The University hired Security Risk Management Consultants, Inc. to pinpoint holes in its campus safety system through a six-month study completed in December. The firm’s report mainly validated programs and policies already in place, especially for threat assessment and crime analysis, Senior Associate Vice President for Safety and Security Darrell Darnell said.
“It found that we’re basically doing our job,” he said. “It found that, overall, we’re in a good position to adequately address our safety and security needs now and as we move into the future.”
Darnell declined to release the formal report because he found it “inappropriate” to comment on the University’s internal security matters, adding that he was “not going to delve into specific recommendations” in favor of discussing the review’s findings in broader categories. He also declined to comment on the cost of contracting the firm.
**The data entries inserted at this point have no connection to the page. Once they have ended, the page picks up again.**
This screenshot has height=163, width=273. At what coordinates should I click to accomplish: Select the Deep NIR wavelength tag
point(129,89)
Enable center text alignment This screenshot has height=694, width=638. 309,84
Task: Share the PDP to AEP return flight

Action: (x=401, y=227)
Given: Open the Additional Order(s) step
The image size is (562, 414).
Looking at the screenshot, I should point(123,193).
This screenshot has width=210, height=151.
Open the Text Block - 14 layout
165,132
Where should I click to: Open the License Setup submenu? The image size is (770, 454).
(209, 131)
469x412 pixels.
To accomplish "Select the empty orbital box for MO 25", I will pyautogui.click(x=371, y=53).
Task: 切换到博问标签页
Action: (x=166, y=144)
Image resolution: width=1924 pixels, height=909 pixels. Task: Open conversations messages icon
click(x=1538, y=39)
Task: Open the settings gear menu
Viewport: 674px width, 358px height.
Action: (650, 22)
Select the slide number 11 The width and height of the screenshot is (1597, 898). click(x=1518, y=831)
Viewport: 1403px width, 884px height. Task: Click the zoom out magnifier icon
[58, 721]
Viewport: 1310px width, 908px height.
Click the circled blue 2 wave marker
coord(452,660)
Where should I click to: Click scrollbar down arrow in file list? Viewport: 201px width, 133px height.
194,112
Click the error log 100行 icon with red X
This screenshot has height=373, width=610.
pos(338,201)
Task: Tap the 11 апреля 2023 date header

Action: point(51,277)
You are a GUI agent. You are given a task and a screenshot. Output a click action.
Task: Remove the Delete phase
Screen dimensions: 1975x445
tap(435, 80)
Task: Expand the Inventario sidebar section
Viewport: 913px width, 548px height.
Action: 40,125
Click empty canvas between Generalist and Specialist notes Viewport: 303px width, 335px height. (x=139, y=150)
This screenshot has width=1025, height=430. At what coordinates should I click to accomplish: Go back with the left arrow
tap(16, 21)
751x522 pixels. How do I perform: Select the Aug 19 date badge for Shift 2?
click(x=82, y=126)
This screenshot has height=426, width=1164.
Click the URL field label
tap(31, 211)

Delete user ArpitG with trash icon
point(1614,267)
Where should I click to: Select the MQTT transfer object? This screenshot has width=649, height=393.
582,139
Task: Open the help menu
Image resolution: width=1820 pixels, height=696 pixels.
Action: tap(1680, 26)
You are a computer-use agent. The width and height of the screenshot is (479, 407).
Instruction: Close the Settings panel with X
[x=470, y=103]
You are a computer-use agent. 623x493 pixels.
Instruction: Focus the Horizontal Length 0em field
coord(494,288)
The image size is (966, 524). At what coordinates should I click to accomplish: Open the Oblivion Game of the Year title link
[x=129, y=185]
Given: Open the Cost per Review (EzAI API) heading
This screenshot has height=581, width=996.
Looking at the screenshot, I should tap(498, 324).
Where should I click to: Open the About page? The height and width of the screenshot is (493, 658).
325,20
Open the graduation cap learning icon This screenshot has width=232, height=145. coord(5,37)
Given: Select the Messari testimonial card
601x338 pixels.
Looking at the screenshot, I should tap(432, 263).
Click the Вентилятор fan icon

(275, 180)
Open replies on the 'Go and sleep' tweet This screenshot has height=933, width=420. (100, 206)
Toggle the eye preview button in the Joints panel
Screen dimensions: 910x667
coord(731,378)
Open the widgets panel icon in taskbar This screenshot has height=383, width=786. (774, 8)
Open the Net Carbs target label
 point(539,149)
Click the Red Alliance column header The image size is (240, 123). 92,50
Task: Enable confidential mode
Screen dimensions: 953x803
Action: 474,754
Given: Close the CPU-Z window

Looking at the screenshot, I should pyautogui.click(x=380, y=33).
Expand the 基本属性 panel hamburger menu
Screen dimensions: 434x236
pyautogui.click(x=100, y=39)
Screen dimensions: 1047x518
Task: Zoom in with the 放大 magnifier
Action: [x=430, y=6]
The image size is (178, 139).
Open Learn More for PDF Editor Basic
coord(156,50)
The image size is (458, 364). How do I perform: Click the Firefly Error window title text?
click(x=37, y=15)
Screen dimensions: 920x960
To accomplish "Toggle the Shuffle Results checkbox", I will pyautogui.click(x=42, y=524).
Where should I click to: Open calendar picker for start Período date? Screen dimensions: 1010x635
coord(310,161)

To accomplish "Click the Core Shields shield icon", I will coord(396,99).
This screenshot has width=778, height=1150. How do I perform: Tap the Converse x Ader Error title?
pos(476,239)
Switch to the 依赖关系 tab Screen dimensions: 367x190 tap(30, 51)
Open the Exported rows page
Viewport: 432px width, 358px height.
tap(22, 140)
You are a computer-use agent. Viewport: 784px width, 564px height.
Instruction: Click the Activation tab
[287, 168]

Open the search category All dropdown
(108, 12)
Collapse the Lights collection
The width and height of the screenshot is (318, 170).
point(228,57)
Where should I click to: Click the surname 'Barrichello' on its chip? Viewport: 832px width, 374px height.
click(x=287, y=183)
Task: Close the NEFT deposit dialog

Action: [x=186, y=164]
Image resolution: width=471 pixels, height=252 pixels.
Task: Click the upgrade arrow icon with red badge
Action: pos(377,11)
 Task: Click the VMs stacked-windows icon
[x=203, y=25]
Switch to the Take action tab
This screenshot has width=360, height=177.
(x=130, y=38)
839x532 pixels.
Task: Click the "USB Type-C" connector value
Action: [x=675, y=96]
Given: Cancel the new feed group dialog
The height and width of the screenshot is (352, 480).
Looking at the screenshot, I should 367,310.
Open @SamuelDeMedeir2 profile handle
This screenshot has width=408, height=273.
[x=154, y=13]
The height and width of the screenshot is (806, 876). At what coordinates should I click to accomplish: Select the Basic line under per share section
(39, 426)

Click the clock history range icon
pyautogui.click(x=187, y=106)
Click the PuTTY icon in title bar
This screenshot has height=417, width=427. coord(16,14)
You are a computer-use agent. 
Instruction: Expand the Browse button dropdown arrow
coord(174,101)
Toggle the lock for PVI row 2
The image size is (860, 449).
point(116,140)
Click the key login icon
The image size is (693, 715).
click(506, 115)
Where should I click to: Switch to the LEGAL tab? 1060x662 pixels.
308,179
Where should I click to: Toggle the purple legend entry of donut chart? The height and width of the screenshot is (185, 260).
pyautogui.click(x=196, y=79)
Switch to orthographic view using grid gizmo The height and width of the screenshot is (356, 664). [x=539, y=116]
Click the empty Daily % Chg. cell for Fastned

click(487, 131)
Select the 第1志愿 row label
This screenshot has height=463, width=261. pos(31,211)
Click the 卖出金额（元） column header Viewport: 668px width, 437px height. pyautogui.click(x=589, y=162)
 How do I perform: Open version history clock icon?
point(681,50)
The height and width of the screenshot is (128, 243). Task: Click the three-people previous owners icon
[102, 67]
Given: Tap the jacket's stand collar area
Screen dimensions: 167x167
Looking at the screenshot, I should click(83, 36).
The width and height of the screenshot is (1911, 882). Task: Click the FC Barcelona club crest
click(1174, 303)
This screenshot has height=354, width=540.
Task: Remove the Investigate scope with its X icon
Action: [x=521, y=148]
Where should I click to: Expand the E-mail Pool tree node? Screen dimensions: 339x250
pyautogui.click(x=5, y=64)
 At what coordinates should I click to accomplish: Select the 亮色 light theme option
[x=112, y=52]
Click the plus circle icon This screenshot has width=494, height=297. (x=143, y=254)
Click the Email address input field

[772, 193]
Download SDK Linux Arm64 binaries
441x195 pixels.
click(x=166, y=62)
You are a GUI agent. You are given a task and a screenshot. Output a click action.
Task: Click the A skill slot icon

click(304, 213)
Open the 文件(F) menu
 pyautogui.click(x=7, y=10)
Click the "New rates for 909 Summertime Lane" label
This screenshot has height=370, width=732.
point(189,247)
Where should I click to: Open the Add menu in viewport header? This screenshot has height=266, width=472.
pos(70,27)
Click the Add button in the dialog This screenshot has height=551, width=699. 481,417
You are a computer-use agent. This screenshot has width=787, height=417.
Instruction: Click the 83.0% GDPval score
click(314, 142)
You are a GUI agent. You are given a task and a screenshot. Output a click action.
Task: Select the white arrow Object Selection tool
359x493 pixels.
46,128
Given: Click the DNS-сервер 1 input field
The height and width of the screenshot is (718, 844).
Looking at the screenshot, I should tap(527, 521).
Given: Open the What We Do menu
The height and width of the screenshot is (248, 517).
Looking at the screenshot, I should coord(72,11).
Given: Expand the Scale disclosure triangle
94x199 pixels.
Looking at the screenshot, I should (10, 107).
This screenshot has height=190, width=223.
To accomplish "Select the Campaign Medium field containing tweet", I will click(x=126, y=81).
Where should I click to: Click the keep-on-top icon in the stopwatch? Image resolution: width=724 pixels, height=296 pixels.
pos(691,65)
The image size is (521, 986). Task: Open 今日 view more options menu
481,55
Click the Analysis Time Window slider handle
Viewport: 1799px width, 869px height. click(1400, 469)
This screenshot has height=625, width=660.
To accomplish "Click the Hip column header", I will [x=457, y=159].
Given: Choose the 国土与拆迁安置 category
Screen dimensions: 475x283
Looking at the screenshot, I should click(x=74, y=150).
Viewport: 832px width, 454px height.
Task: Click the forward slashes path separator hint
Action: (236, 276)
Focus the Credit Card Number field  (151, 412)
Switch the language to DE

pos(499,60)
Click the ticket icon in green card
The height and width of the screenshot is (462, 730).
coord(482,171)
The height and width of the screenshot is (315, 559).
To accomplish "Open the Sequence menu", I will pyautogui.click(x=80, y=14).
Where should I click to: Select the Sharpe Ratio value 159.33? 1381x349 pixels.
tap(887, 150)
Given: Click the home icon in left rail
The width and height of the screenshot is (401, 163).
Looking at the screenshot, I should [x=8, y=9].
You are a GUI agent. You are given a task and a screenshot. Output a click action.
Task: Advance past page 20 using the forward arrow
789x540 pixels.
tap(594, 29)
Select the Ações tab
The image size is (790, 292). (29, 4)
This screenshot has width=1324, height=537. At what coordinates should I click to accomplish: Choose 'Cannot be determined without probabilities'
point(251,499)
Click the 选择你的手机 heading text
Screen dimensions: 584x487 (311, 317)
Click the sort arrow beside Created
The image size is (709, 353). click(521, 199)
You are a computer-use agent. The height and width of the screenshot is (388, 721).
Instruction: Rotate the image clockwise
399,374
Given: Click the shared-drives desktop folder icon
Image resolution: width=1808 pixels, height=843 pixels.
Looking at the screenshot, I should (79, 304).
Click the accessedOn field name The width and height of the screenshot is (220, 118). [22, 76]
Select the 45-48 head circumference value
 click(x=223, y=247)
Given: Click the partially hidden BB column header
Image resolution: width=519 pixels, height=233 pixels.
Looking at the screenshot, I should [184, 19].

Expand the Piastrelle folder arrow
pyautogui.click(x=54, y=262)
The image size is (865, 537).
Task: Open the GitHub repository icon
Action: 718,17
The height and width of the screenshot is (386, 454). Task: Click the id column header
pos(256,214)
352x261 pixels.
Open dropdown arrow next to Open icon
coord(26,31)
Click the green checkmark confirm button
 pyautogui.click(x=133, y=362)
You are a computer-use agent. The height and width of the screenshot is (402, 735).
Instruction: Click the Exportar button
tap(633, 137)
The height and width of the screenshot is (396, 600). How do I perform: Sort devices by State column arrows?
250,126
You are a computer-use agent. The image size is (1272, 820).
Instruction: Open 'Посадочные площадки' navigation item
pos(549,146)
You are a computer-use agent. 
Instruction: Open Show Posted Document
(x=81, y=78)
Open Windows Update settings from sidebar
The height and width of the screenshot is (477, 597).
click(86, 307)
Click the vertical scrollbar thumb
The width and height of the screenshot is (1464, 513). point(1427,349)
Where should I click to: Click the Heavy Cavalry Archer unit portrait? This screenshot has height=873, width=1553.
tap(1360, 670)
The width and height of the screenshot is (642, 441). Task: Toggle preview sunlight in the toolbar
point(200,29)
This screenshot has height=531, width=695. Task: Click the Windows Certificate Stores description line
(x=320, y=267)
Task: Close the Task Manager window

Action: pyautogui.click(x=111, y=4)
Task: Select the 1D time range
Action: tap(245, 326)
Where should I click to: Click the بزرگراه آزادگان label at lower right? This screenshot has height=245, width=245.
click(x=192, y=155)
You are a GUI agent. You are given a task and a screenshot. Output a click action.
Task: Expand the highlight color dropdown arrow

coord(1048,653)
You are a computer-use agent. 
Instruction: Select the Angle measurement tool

To improve community outreach regarding existing safety and security initiatives, Darnell plans to ramp up efforts to educate students and parents at Colonial Inauguration and employees at staff orientations. He added that he created a Twitter account last semester to engage directly with students through social media.
University Police Chief Kevin Hay said he looks forward to providing Colonial Cabinet members with information to use during student skits.
“This past year, they took a lot of our information for student skits and they used almost all of it, which made me really happy because our feeling was this: If you have a guy in a uniform up there telling students what to do, they might turn [viewers] off,” Hay said. “If you have a 19- or 20-year-old student doing a skit about a mugging or whatever, they’re more likely to listen.”
Skits related to safety at this summer’s CI will focus on preventing piggy-backing – also called tailgating – where individuals slip into buildings behind residents after they’ve unlocked the doors, Darnell said.
UPD began cracking down on residence hall access late last semester, reshuffling officers to add monitors at doors in upperclassman buildings after piggy-backing led to multiple crimes.